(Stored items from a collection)
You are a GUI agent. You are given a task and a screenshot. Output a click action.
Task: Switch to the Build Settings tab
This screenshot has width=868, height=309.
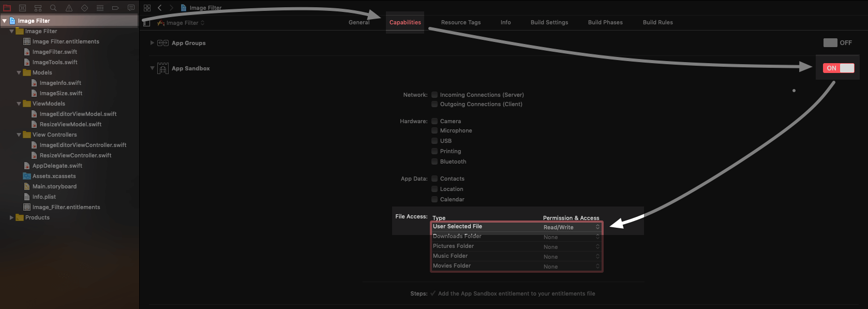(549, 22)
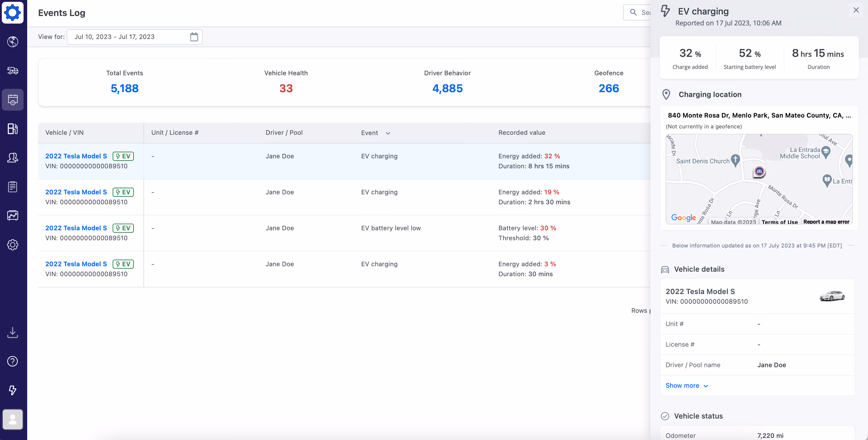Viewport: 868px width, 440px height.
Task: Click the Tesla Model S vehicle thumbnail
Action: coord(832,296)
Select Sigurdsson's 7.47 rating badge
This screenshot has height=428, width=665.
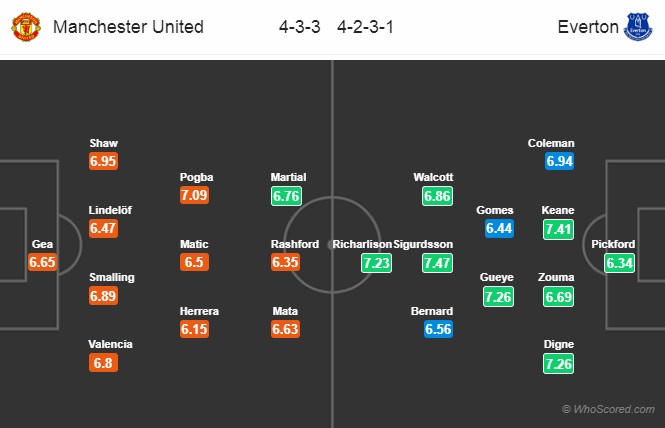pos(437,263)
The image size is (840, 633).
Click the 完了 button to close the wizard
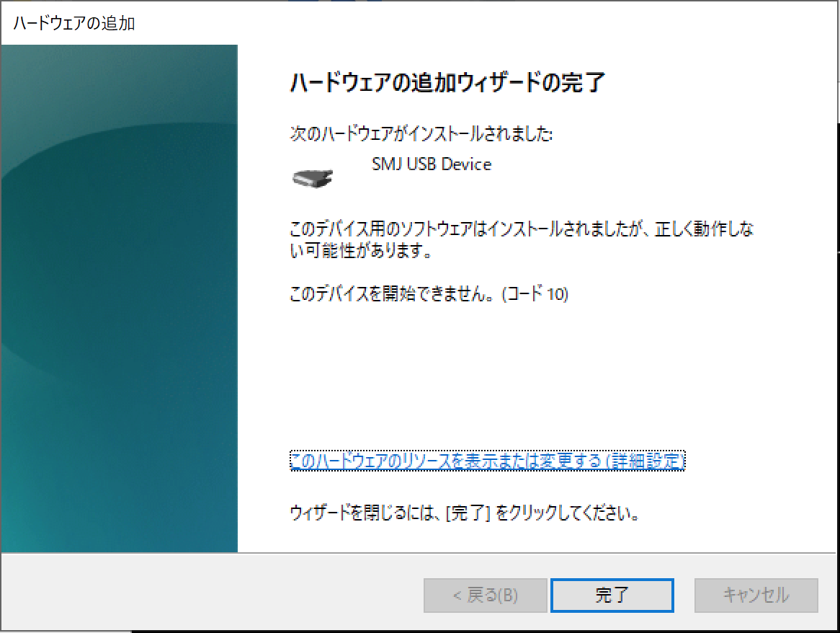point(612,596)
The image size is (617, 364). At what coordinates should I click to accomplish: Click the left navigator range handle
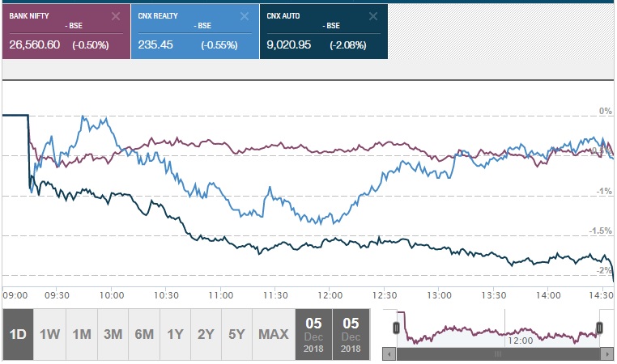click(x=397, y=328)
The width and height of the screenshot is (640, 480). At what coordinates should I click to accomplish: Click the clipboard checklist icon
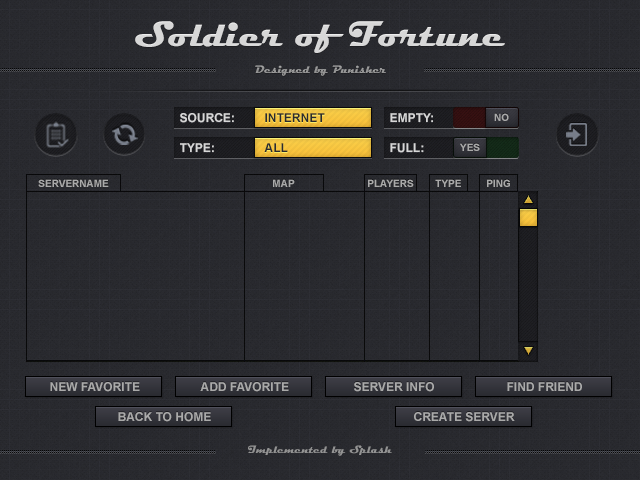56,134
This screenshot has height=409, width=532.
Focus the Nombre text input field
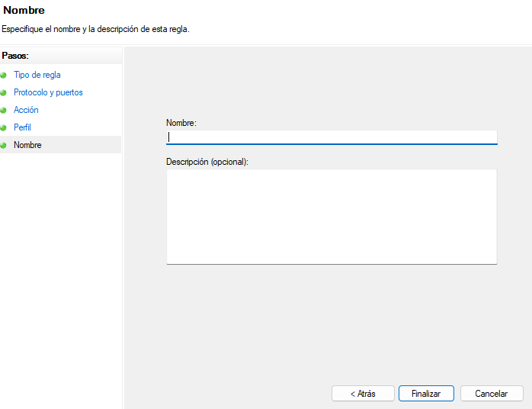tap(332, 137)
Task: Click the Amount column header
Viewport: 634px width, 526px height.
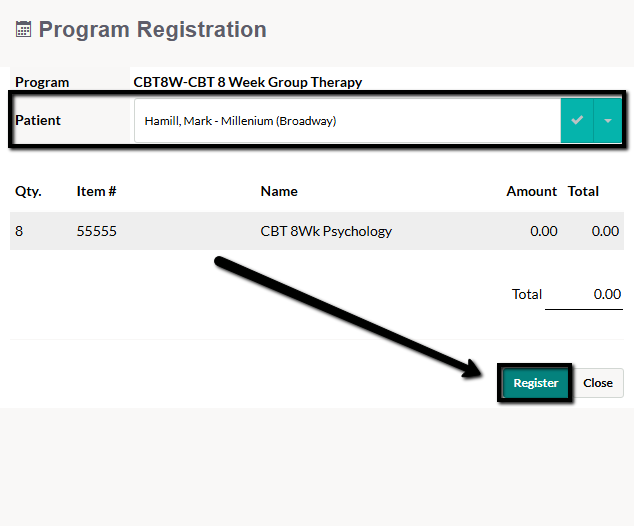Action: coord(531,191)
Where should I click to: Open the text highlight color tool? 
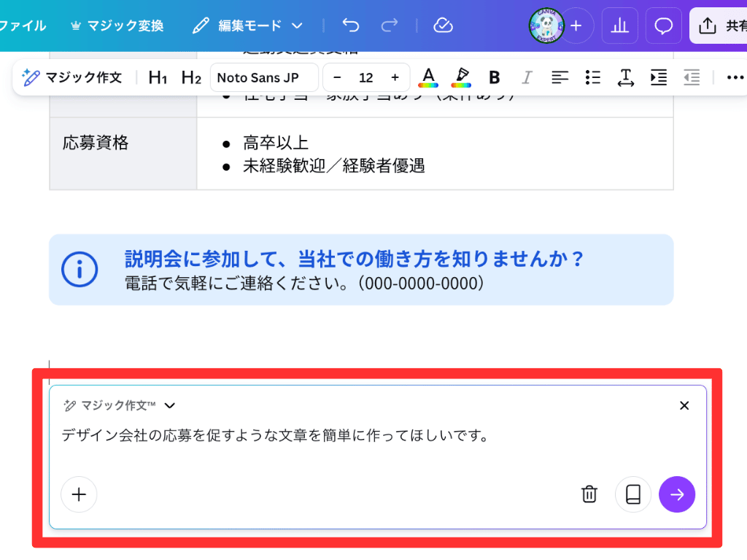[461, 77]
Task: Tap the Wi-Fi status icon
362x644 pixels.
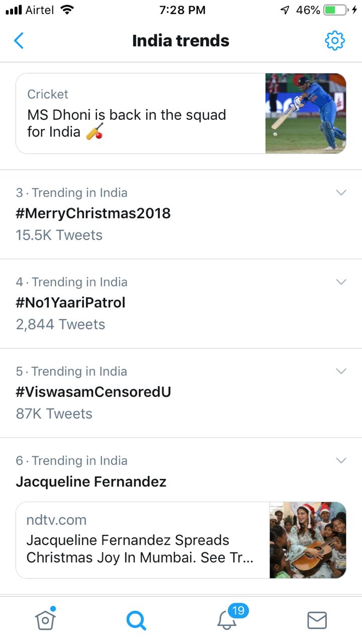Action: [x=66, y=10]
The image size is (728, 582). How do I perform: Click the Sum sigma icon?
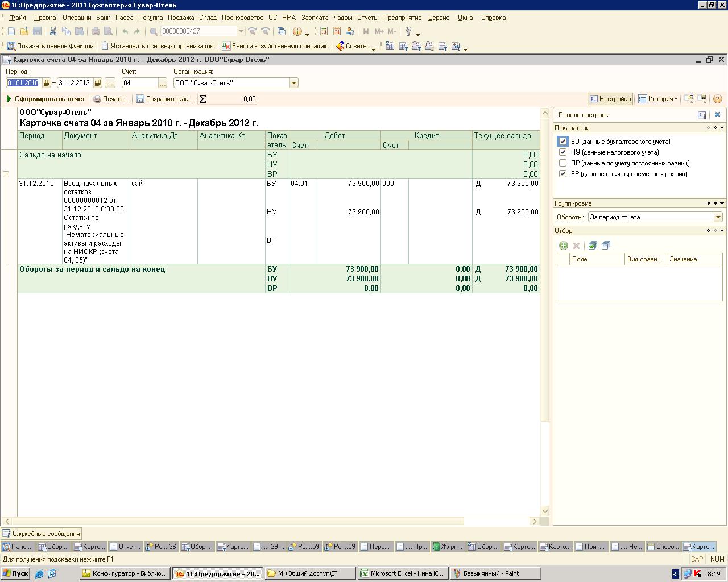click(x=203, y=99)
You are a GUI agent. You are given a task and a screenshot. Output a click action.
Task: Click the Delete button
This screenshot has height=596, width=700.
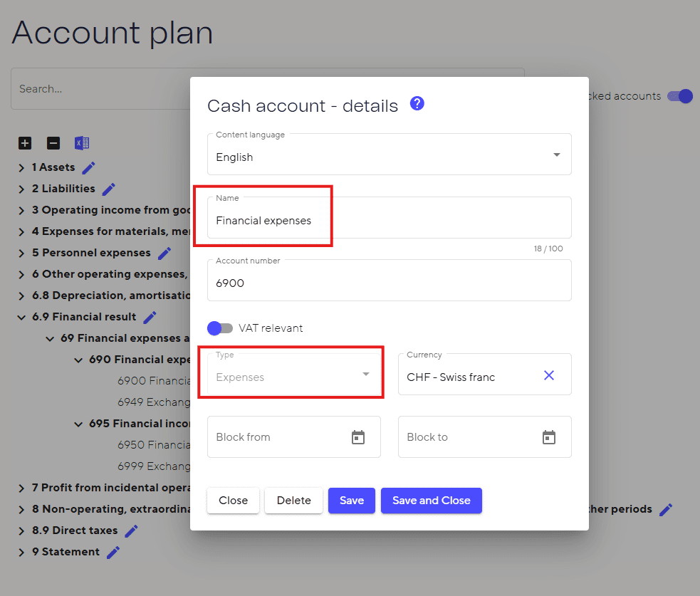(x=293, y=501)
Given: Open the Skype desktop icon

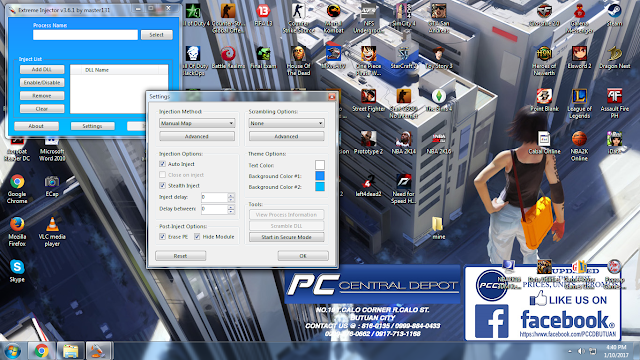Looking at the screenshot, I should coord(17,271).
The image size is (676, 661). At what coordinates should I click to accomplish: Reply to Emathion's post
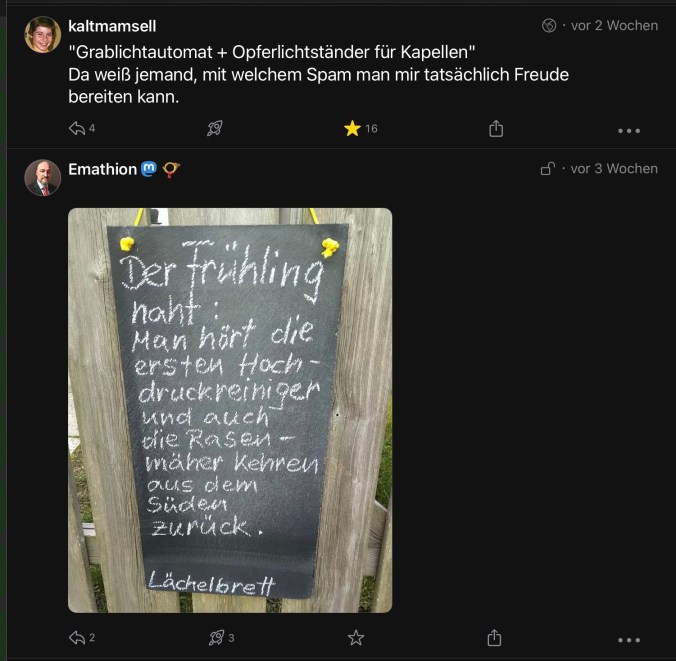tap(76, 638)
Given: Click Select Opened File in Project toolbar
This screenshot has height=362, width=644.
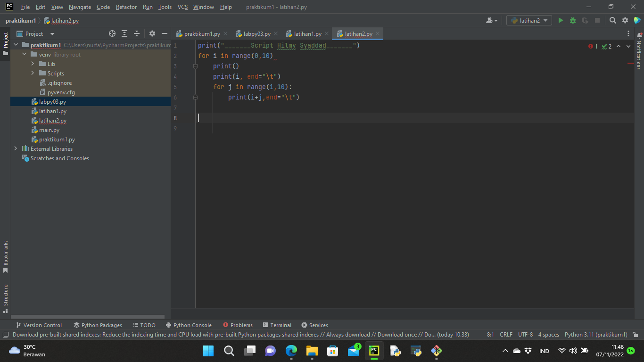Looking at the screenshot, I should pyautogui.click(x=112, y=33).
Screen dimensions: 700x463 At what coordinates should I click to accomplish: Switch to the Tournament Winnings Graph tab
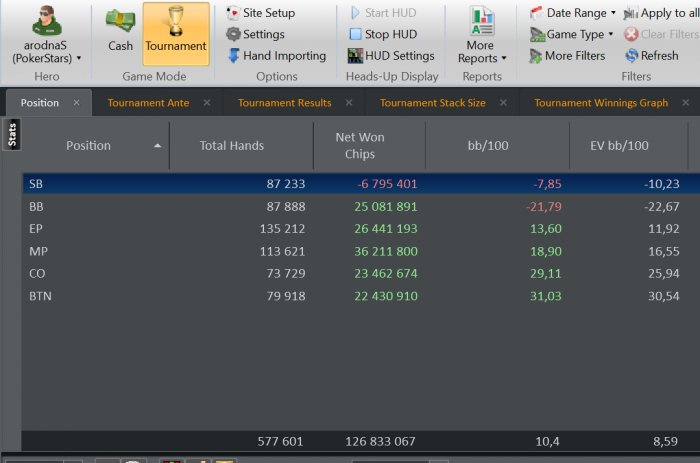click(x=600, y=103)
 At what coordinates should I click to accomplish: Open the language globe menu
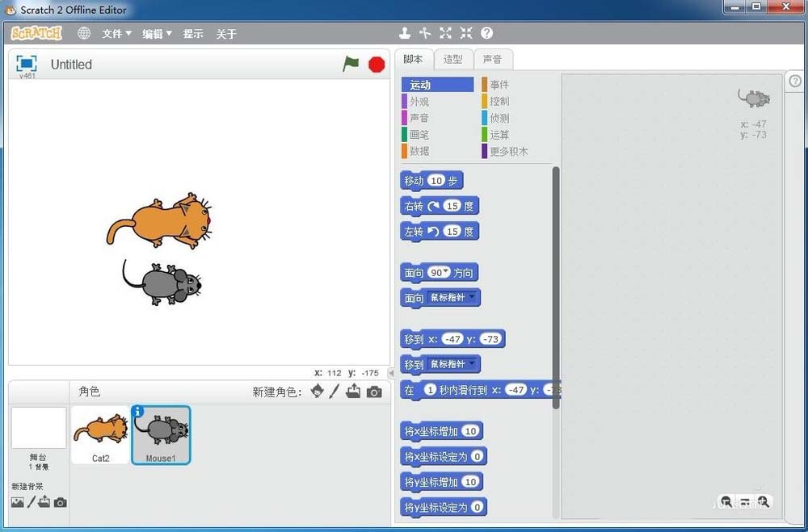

Exercise instructions: Write out every line above exactly, minus images.

Task result:
You are a GUI agent. You are given a task and a screenshot. Output a click action.
Task: Switch to the Build Settings tab
This screenshot has width=868, height=309.
(549, 22)
Viewport: 868px width, 440px height.
Task: Click the Tesla Model S vehicle thumbnail
Action: coord(832,296)
Select Sigurdsson's 7.47 rating badge
This screenshot has height=428, width=665.
pos(437,263)
The image size is (840, 633).
Click the 完了 button to close the wizard
point(612,596)
The image size is (617, 364). At what coordinates should I click to accomplish: Click the left navigator range handle
click(x=397, y=328)
The width and height of the screenshot is (640, 480). At what coordinates should I click to accomplish: Click the clipboard checklist icon
56,134
This screenshot has height=409, width=532.
Focus the Nombre text input field
tap(332, 137)
Task: Click the Amount column header
Viewport: 634px width, 526px height.
Action: coord(531,191)
Where should I click to: Open the text highlight color tool? 
[461, 77]
Task: Tap the Wi-Fi status icon
362x644 pixels.
Action: [x=66, y=10]
The image size is (728, 582). How do I perform: Click the Sum sigma icon?
click(x=203, y=99)
You are a GUI agent. You are given a task and a screenshot. Output a click action.
Task: Click the Delete button
This screenshot has height=596, width=700.
(x=293, y=501)
Given: Open the Skype desktop icon

Looking at the screenshot, I should coord(17,271).
The image size is (676, 661). At what coordinates should I click to accomplish: Reply to Emathion's post
tap(76, 638)
Given: Click Select Opened File in Project toolbar
This screenshot has height=362, width=644.
Looking at the screenshot, I should pyautogui.click(x=112, y=33).
Screen dimensions: 700x463 At what coordinates should I click to accomplish: Switch to the Tournament Winnings Graph tab
click(x=600, y=103)
 At what coordinates should I click to accomplish: Open the language globe menu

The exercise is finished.